··· Page excerpt

Novak also described a Muskegon meeting he had with the festival board of directors a week after the cancellation, trying to work out an agreement to restore Nugent to the schedule. 

"The board was in something of a panic," Novak said. "They were being threatened, I think, with racial protests." 

He said board members showed him a statement Nugent had posted on his Web site in response to the Denver radio controversy, saying anyone who was waiting for an apology should "pack a lunch." 

Novak said board members told him they'd made a "tough call," but an irreversible one, faced with what they considered Nugent's lack of cooperation and with a looming deadline to sell the 11-day passes. 

"I thought it was a terrible call," Novak said. "I was sort of incredulous about the whole thing. I had never seen anything like it." Nugent's lawyer charged the concert had been canceled "for no good reason, other than there's a rumor mill running." 

Novak said festival board members suggested bringing in Nugent to perform the following year, but that Nugent's people weren't interested. "My clients were so distraught about what happened that they wouldn't authorize further discussions with Muskegon Summer Celebration," Novak said. 

"There was a credibility problem," the lawyer said. "My client was not going to let this happen to him twice. ... If it happened once, it could happen again." 

Nugent is seeking more than $1 million in "lost income" damages from Muskegon Summer Celebration, blaming the festival for the rocker's inability to get concert bookings in 2004 and -- except for a just-completed tour with country singer Toby Keith -- in 2005. 

If Nugent wins and gets a big award, the Muskegon festival has insurance to cover most of it, beyond the $80,000 value of its alleged oral contract with Nugent. 

Novak -- and, earlier, Nugent's booking agent -- testified that the rocker's concert career continues to be blighted by Muskegon's cancellation. In particular, they blamed the festival's May 16, 2003, press release that said: "Any use of potentially offensive racial terms, such as those attributed recently to Ted Nugent, do not reflect the spirit of Muskegon or the Summer Celebration." 

Novak testified that the cancellation was widely reported in the concert-industry trade press and in other media -- including national TV news networks, such as CNN -- and that he believes a false impression was created that Nugent was a racist. "This (Muskegon's cancellation and press release) gives the media authority to report the rumor," Novak said.

······
··· Data extract

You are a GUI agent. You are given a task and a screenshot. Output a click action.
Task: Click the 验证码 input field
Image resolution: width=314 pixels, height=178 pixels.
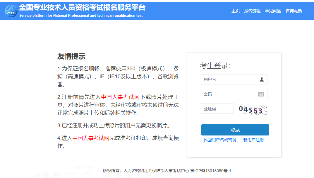point(217,109)
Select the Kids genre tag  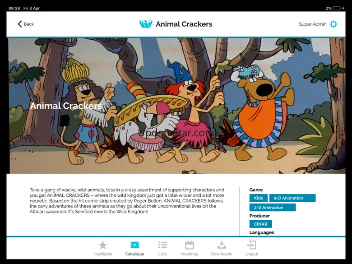point(259,198)
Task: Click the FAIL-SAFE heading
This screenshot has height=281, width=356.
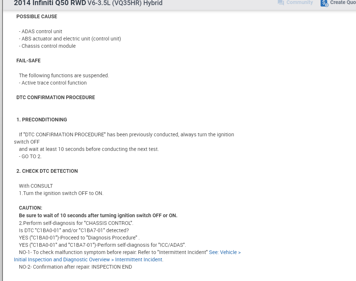Action: (x=28, y=61)
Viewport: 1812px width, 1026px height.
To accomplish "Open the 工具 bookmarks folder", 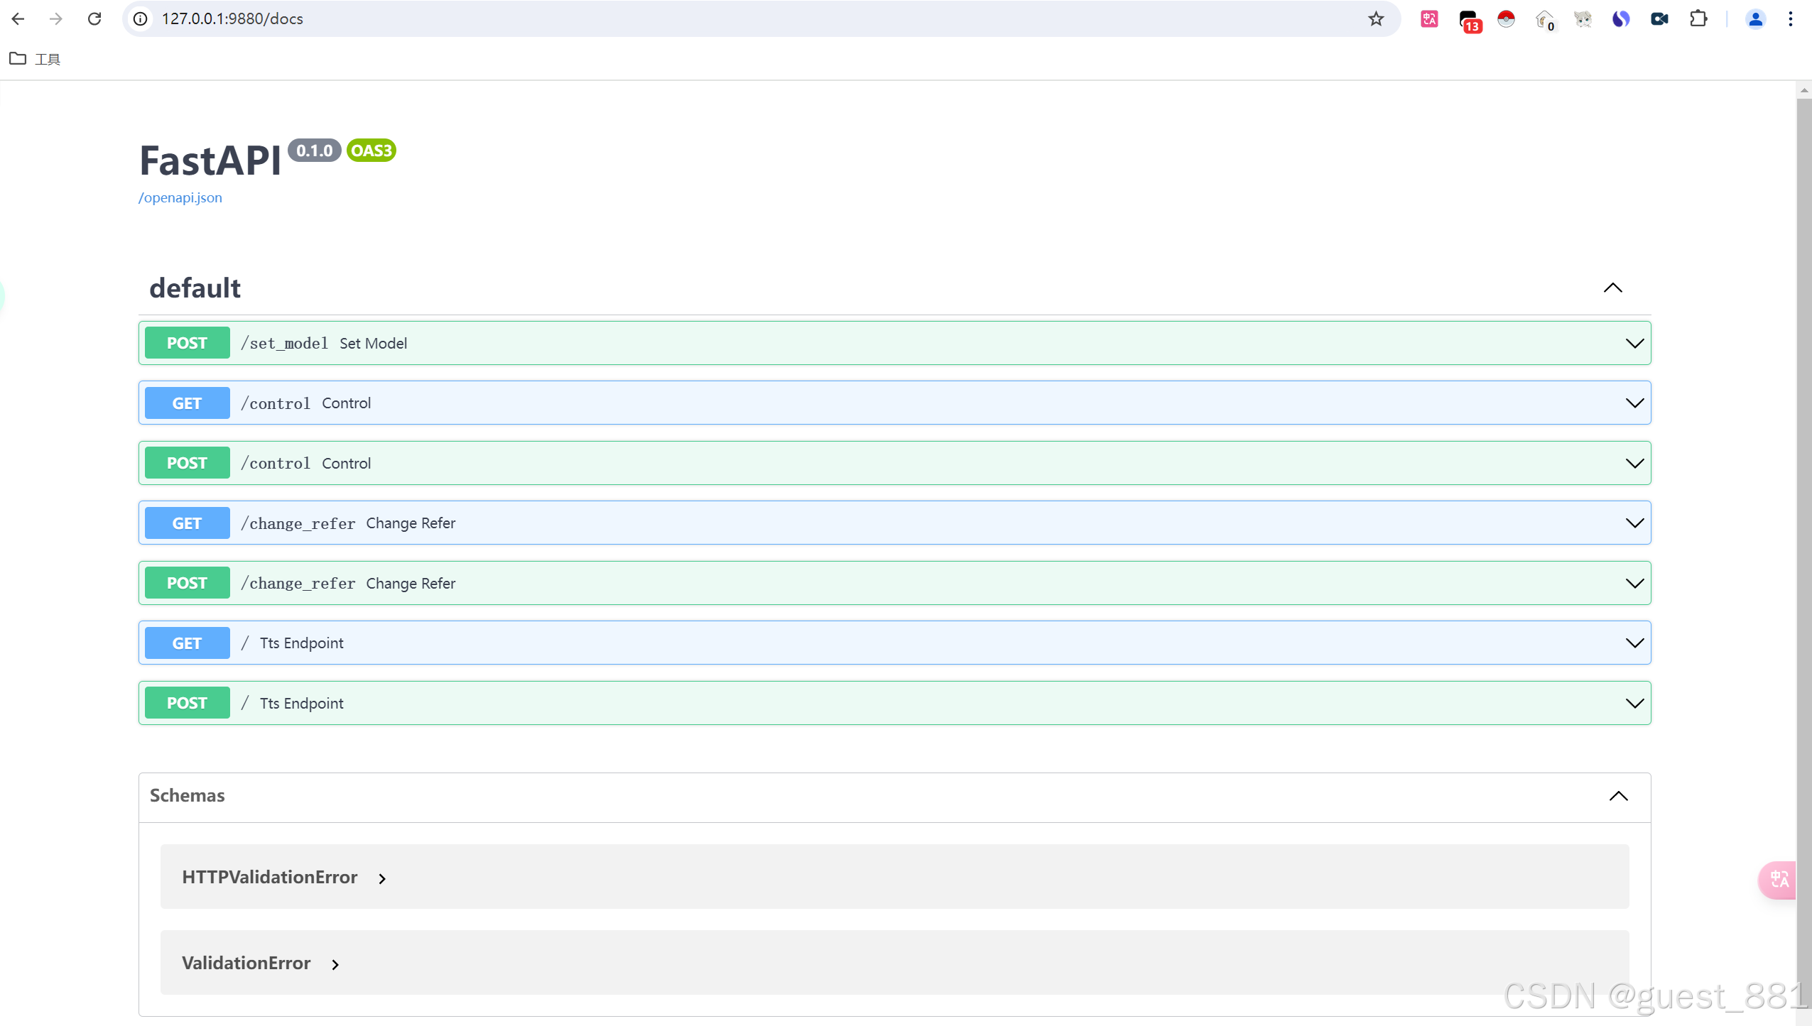I will click(x=36, y=59).
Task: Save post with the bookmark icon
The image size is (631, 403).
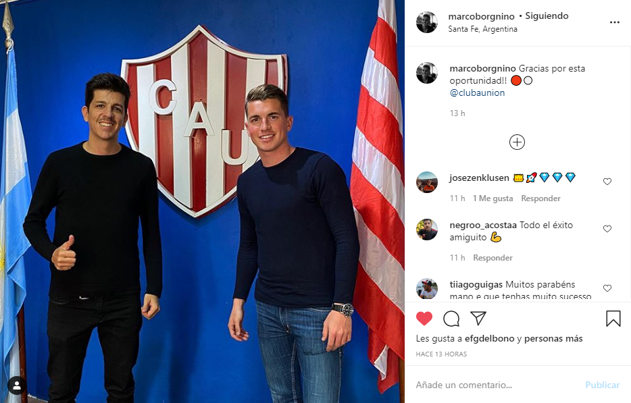Action: coord(613,319)
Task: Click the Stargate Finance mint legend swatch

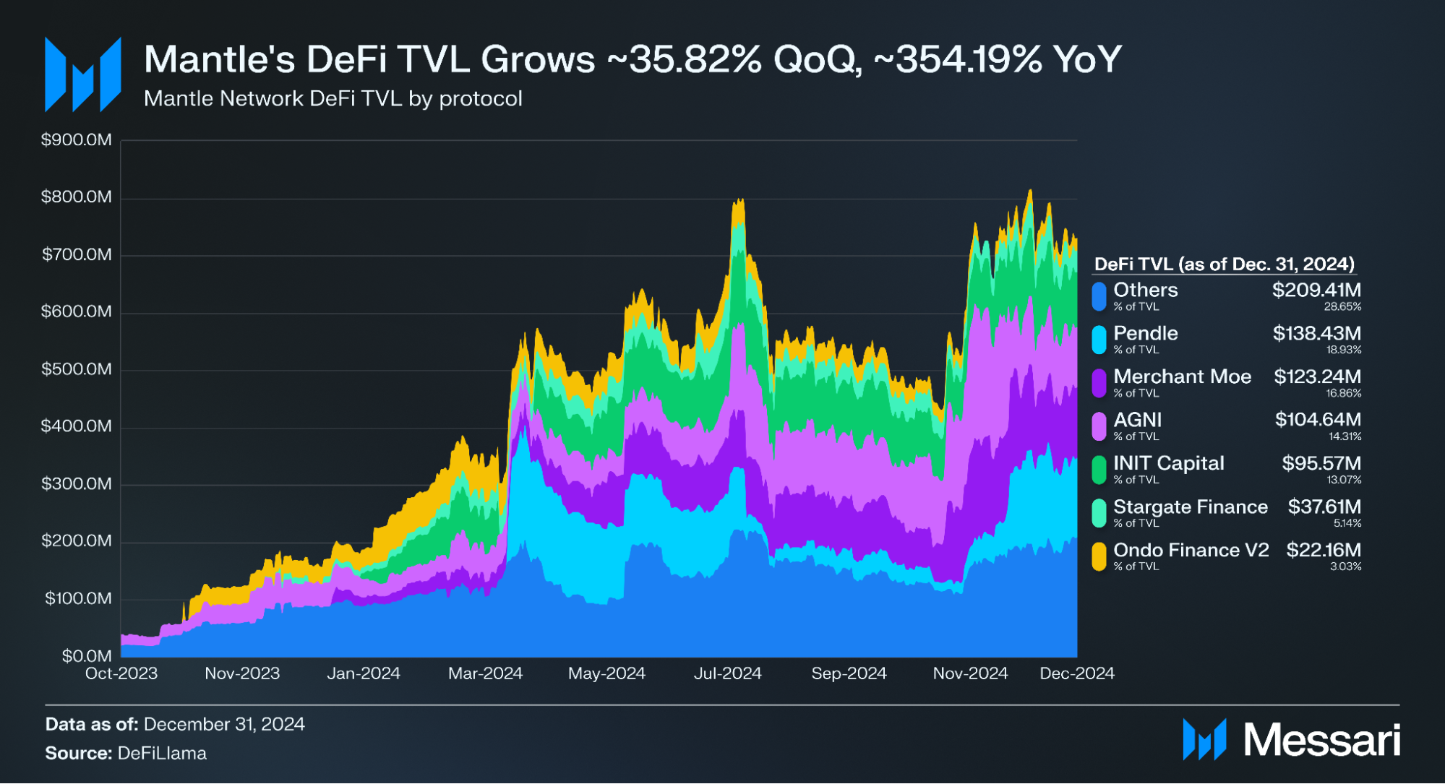Action: (1099, 513)
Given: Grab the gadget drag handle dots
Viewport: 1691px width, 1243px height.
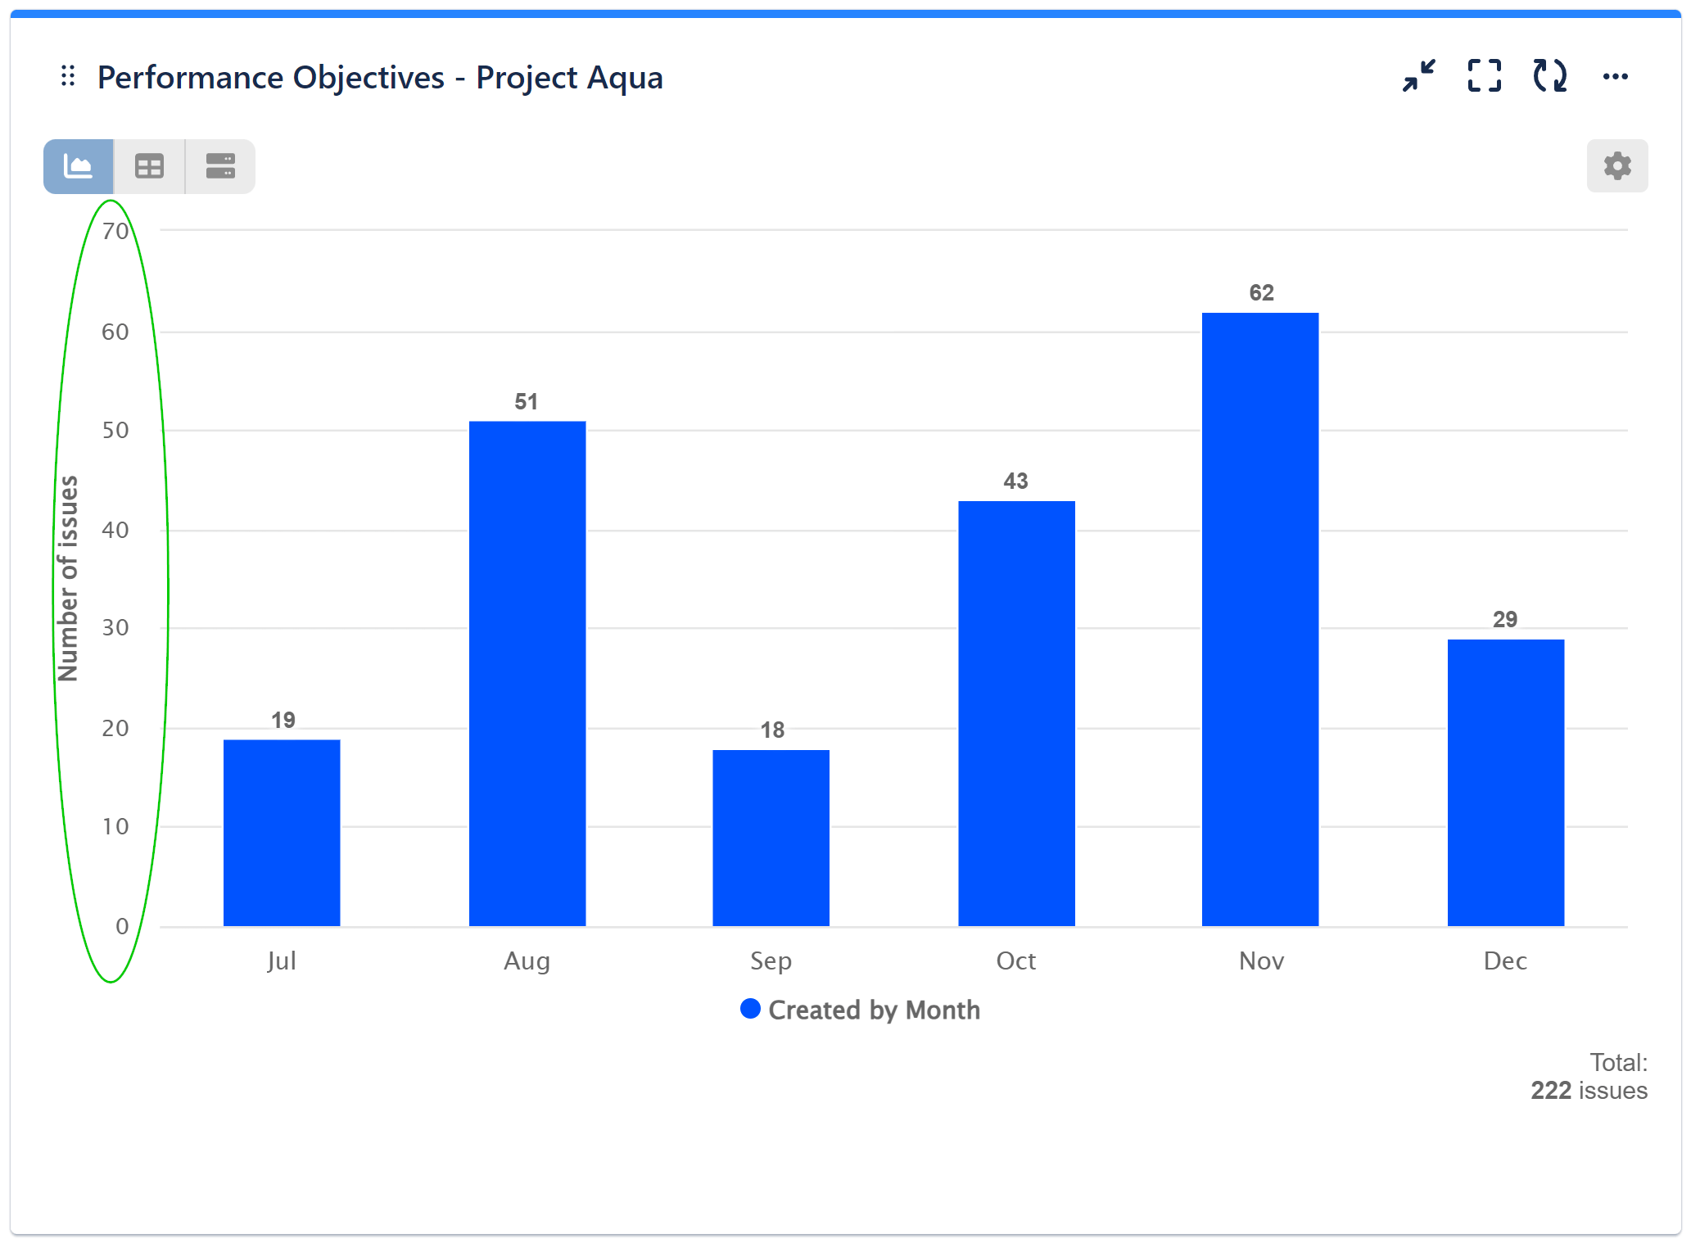Looking at the screenshot, I should click(x=69, y=76).

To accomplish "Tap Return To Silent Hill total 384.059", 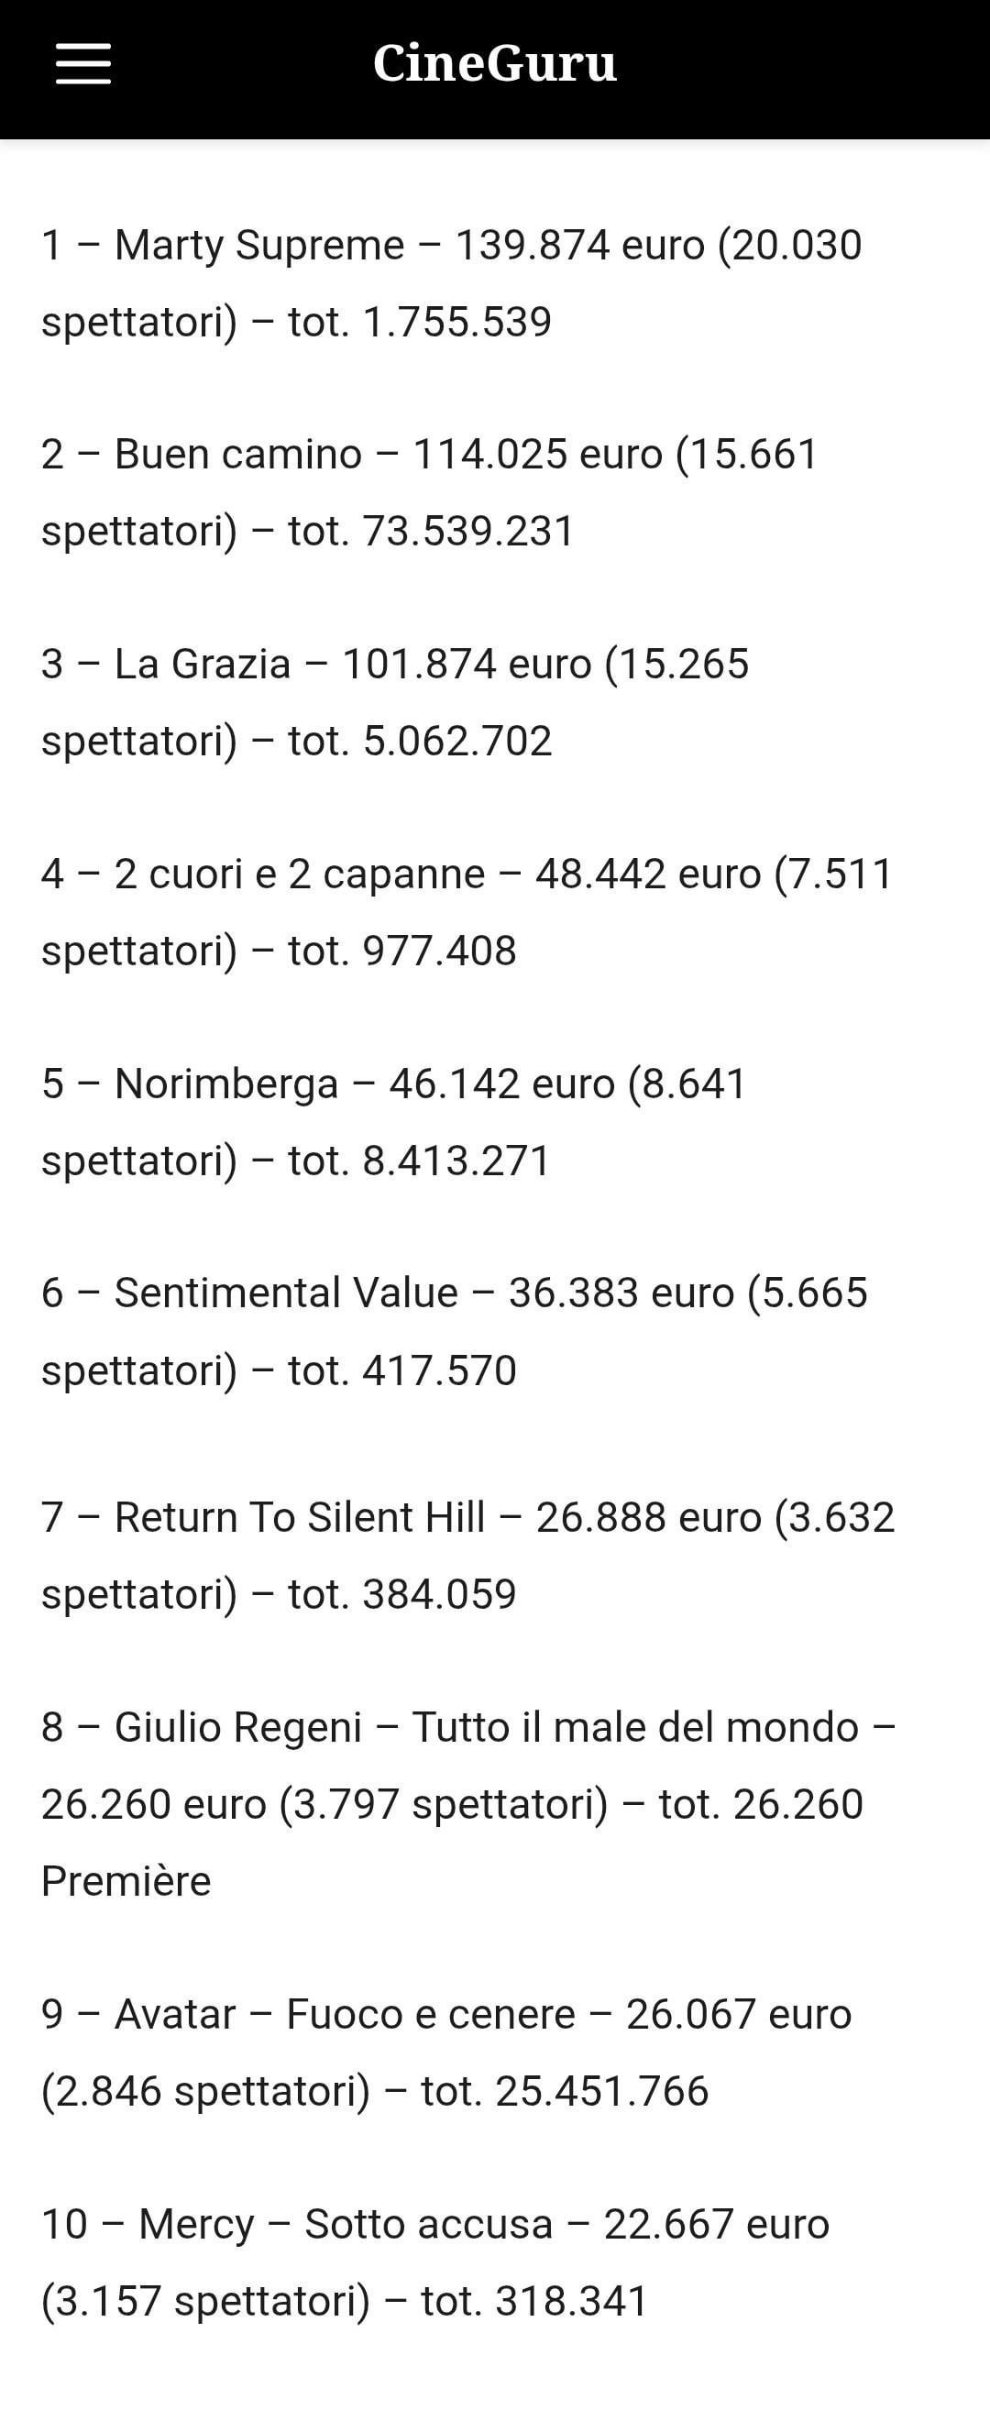I will coord(439,1595).
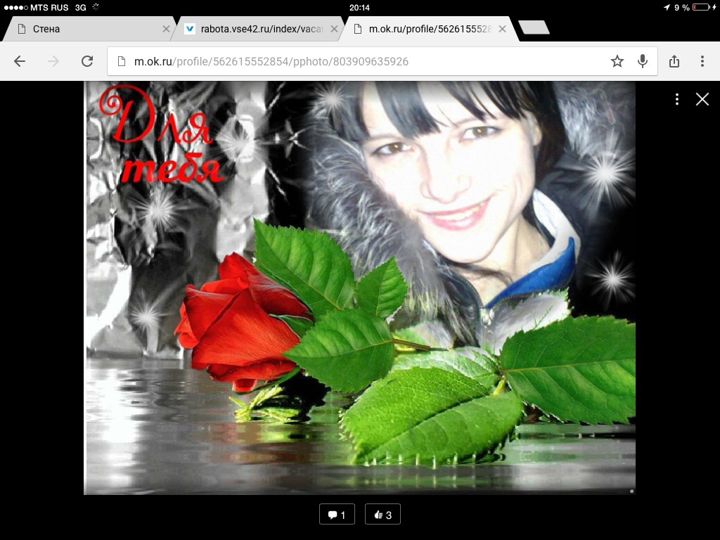
Task: Open the share sheet icon
Action: [x=674, y=62]

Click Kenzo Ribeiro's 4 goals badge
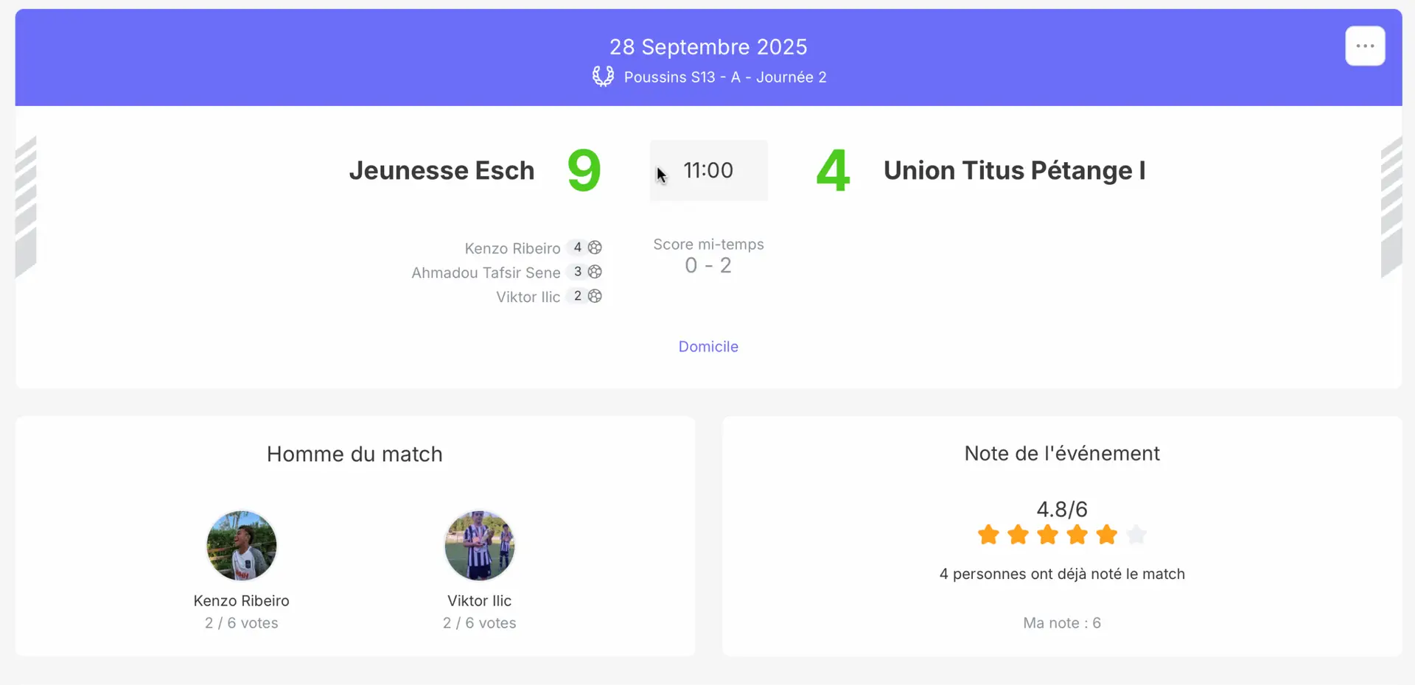click(578, 247)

······

■ **Task statement**:
Reproduce the passage of the article about Ted Nugent's lawsuit from "Novak said festival" to "-- in 2005.".

■ **Output for this exercise**:
Novak said festival board members suggested bringing in Nugent to perform the following year, but that Nugent's people weren't interested. "My clients were so distraught about what happened that they wouldn't authorize further discussions with Muskegon Summer Celebration," Novak said. 

"There was a credibility problem," the lawyer said. "My client was not going to let this happen to him twice. ... If it happened once, it could happen again." 

Nugent is seeking more than $1 million in "lost income" damages from Muskegon Summer Celebration, blaming the festival for the rocker's inability to get concert bookings in 2004 and -- except for a just-completed tour with country singer Toby Keith -- in 2005.